__PROBLEM STATEMENT__
Use the entries below and reproduce exactly the lines from the one containing "Task: Open the Section Help link" down to the one containing "Click the sign out arrow icon", both of them included.

*** SUPPLIED MATERIAL Section Begins ***

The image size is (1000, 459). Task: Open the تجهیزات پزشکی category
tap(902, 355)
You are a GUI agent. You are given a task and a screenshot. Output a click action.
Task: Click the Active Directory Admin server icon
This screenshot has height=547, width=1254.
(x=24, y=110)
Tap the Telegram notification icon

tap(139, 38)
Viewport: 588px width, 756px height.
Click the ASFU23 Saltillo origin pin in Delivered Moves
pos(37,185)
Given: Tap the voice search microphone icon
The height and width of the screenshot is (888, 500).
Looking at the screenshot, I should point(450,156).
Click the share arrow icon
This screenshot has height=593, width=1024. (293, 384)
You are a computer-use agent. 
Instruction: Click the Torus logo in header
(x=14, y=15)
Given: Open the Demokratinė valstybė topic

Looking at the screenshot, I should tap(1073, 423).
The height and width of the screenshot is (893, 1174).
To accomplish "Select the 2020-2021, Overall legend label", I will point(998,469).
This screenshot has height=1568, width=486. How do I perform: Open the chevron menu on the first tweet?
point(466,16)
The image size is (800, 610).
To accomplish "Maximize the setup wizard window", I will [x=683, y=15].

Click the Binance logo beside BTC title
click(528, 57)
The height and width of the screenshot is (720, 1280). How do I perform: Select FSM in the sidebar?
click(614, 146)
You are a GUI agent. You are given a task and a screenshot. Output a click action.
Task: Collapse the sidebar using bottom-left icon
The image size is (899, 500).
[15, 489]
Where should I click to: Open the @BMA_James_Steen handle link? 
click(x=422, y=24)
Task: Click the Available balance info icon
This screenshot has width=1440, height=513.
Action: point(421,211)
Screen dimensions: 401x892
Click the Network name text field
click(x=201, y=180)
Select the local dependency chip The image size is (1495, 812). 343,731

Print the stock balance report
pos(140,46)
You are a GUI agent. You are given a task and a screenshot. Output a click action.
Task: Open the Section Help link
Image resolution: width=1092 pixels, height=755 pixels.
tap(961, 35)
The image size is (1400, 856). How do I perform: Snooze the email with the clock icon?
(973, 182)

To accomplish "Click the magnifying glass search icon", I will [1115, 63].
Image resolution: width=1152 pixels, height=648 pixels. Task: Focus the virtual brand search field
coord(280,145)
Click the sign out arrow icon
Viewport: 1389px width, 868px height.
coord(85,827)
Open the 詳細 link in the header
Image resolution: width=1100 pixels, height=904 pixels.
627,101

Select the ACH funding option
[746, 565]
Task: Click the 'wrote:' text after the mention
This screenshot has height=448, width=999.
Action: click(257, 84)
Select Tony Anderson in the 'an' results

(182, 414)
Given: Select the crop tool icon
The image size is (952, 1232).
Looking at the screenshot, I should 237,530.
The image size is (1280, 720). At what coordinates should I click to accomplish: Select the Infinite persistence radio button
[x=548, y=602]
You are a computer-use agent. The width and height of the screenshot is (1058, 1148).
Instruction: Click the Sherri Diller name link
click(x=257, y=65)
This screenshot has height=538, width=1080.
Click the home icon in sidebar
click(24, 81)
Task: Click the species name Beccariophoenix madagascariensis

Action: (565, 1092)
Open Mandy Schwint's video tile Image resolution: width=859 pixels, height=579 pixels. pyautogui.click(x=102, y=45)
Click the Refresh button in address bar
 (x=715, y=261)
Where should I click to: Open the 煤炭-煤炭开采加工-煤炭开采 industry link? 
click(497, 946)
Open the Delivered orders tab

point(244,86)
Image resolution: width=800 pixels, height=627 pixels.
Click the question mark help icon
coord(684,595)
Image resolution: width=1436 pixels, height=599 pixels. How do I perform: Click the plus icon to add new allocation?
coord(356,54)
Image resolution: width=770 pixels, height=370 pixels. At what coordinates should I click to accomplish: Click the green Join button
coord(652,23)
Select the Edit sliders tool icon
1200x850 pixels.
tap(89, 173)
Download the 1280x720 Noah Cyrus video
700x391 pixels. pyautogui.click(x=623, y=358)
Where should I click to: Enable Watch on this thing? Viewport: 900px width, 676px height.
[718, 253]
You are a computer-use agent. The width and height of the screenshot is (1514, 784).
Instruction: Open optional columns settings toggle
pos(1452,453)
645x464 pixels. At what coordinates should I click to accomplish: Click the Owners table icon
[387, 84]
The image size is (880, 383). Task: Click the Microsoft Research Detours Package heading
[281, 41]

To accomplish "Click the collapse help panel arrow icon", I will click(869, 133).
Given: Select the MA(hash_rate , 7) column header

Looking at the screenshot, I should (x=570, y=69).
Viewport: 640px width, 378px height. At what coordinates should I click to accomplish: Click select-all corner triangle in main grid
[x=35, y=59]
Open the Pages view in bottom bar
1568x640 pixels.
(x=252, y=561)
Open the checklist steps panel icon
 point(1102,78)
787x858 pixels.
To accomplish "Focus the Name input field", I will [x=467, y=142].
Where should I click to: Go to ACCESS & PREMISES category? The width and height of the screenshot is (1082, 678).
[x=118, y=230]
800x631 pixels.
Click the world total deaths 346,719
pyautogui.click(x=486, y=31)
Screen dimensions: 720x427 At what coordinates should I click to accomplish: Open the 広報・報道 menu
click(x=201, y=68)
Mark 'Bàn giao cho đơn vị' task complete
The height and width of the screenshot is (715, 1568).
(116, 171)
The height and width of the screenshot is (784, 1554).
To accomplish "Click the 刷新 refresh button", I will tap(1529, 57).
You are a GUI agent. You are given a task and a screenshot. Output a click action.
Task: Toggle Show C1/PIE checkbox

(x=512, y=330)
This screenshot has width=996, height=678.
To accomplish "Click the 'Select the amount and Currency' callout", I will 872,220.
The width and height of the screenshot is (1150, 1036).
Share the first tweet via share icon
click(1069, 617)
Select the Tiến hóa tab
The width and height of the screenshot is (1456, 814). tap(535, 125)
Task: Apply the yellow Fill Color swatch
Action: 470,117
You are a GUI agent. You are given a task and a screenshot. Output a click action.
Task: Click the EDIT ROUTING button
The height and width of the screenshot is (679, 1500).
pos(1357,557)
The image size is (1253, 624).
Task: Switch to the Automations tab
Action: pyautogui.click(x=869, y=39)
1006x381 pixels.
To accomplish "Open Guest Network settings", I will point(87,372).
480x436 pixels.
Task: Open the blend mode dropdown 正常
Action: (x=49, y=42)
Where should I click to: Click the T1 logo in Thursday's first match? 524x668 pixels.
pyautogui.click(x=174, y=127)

*** SUPPLIED MATERIAL Section Ends ***

__SOLUTION TO THE PROBLEM__
Task: Open the Section Help link
Image resolution: width=1092 pixels, height=755 pixels.
tap(961, 35)
The image size is (1400, 856). How do I perform: Snooze the email with the clock icon?
(973, 182)

To accomplish "Click the magnifying glass search icon", I will [1115, 63].
Image resolution: width=1152 pixels, height=648 pixels. Task: Focus the virtual brand search field
coord(280,145)
Click the sign out arrow icon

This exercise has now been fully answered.